Set in the 24th century, the series follows the adventures on Deep Space Nine, a space station located adjacent to a stable wormhole between the Alpha and Gamma quadrants of the Milky Way Galaxy, near the planet Bajor. In this episode, Deep Space Nine's shapeshifting security chief Odo and science officer Dax investigate mysterious disappearances of the population of a village in the Gamma Quadrant; meanwhile, Major Kira becomes romantically involved with the Bajoran priest Vedek Bareil.

The episode was directed by Robert Scheerer and written by Robert Hewitt Wolfe.

==Plot==
Dax and Odo investigate an unusual particle field emanating from a planet in the Gamma Quadrant; they discover the field is coming from a small village's power generator. The village magistrate, Colyus, tells them 22 people have disappeared without a trace in the past few days. Odo and Dax offer to help investigate the disappearances; but the oldest villager, Rurigan, seems unconvinced that the villagers will ever be found.

The next day, Odo interviews Rurigan's granddaughter, Taya, whose mother has disappeared. The two find common ground in that they are both orphans; during the course of their conversation, Taya reveals that the villagers never leave their valley. Rurigan assures Odo that searching beyond the valley would be pointless. Apparently no one has thought about searching beyond the valley or ever considered leaving it.

Taya brings Odo and Dax to the edge of the valley. When Dax leaves the valley, a device from the village vanishes from her hand. Taya reaches past the edge of the valley, and her arm begins to disappear. The three return to the village to share their findings: the entire village, including its citizens, is a hologram created by the reactor's particle field. The reactor has fallen into disrepair and is breaking down, causing the villagers to disappear one by one.

They convince the villagers to let Dax shut down the reactor and repair it before it stops functioning completely. When she does so, the village and all the villagers vanish – except Rurigan. He explains that when an alien empire known as the Dominion arrived on his home planet, he fled to an abandoned planet and recreated the world he had lost; but now he admits that none of it was real. However, Odo argues that Taya and the others are real and deserve a chance to live. Dax and Rurigan repair the reactor, restoring the village, including the missing people. Before he and Dax leave, Odo realizes how close he has grown to Taya, and demonstrates his abilities by morphing into a toy that Taya played with earlier.

Meanwhile, back on Deep Space Nine, Major Kira begins a romance with Vedek Bareil; the bartender Quark had Bareil invited to the station to distract Kira from a criminal operation he was planning, but she sees through the scheme and apprehends Quark's accomplice. Jake Sisko begins taking engineering lessons from Miles O'Brien, but eventually admits to his father that he doesn't want to join Starfleet.

== Reception ==
In IGN's review of season 2, they said this and "The Alternate" were "good Odo episodes".

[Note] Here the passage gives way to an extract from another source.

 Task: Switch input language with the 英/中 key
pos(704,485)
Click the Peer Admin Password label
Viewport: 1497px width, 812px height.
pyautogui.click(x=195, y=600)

In 2013, Tor.com said this was a "magnificently constructed episode" that explored the idea of subverted expectations, and rated the episode 8 out of 10.

== Releases ==
This and "Paradise" were released on VHS in the United Kingdom paired on one cassette (VHR 2871).

On April 1, 2003 Season 2 of Star Trek: Deep Space Nine was released on DVD video discs, with 26 episodes on seven discs.

This episode was released in 2017 on DVD with the complete series box set, which had 176 episodes on 48 discs.